GDELT constantly assesses the unambiguous geographic focus of every news outlet it monitors across all 65 languages and uses this to estimate its likely physical location on earth. While imperfect, this is one of the few approaches that works at a global scale. GDELT uses the Global Knowledge Graph to assess all geographic mentions from each outlet, but it is also possible to use the Event database to replicate this “news outlet geocoding” process. In fact, the query below does precisely this:
SELECT domain, GROUP_CONCAT(CONCAT(ActionGeo_CountryCode, '(', STRING(INTEGER(CEIL(ratio*100))), '%)' )) countries_50pct_news FROM ( SELECT domain, ActionGeo_CountryCode, ratio FROM ( SELECT domain, ActionGeo_CountryCode, ratio, SUM(ratio) OVER(PARTITION BY domain ORDER BY ratio) ratio_sum FROM ( SELECT domain, ActionGeo_CountryCode, c, RATIO_TO_REPORT(c) OVER(PARTITION BY domain) ratio FROM ( SELECT DOMAIN(SOURCEURL) domain, ActionGeo_CountryCode, COUNT(*) c FROM [gdelt-bq:full.events] WHERE SOURCEURL CONTAINS 'http' GROUP BY 1, 2 ) ) ) WHERE ratio_sum > 0.5 ORDER BY domain, ratio DESC ) GROUP BY 1 ORDER BY 1
What this query does is to process the entire 298 million record Event database, taking the “ActionGeo_CountryCode” field of each event (the FIPS country code where the event took place) and the web domain of the URL the event was found mentioned in, and constructs a histogram that counts how many events from each country are recorded in news coverage from each domain. The RATIO_TO_REPORT and OVER(PARTITION BY) functions are more advanced BigQuery functions that allow the query to determine the percentage of events from each domain that occurred in each country (doing this in a single query instead of requiring multiple queries). Note that since the GDELT Events database doesn’t include source information before March 2013 (when it switched to daily updates – though in early Summer 2015 it will be releasing a new version of the historical backfile with all of the source information back to its start date of January 1, 1979) and not all coverage is from web-based sources (such as print and broadcast outlets) the “WHERE SOURCEURL CONTAINS ‘http’” clause ensures that only events from web-based outlets are considered.
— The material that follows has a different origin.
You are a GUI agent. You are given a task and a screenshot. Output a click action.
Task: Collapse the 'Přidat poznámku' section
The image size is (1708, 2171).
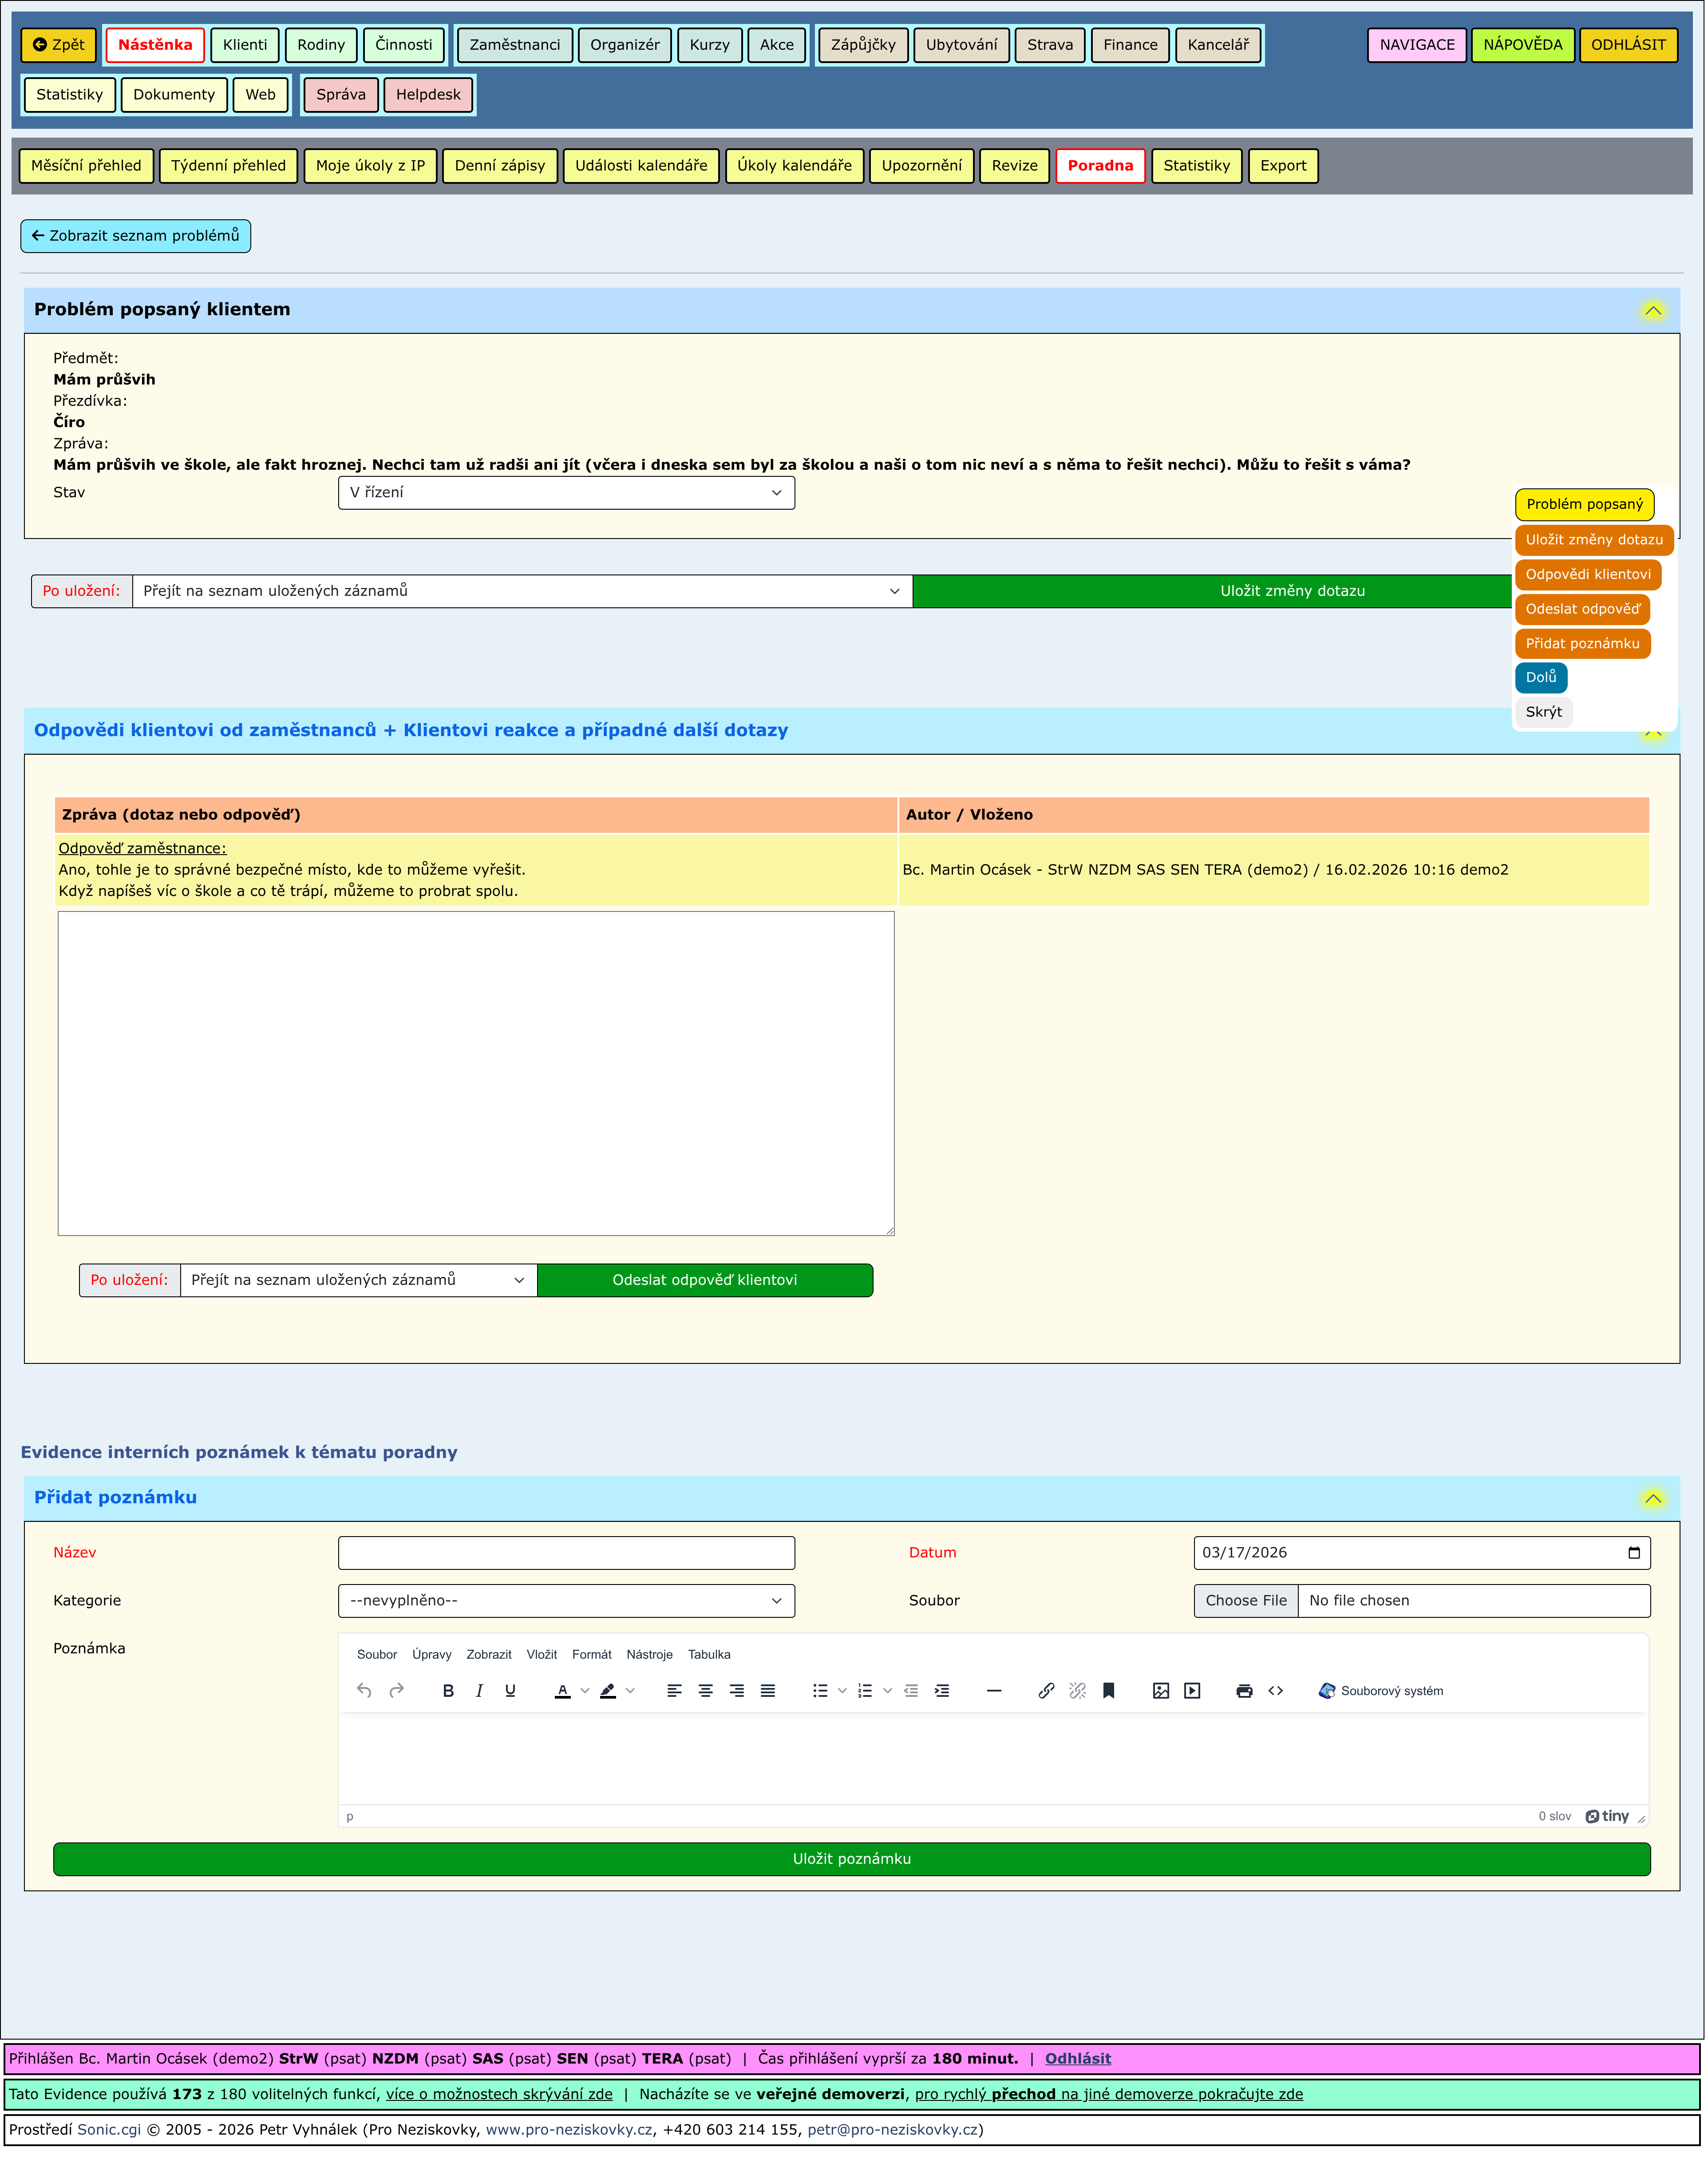point(1653,1498)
For each unique news outlet that GDELT monitored one or more events from, a list of countries is compiled that collectively represent 50% of the events extracted from that outlet’s news coverage. In parentheses beside each country code is the percent of events from that outlet that occurred in that country. Thus, the returned row for “02elf.net” returns “US(39%),UK(11%),CH(9%)” for the list of countries indicating that events occurring in these three countries collectively accounted for 50% of the events from that news outlet and that 39% of events occurred in the United States, 11% in the United Kingdom, and 9% in Switzerland.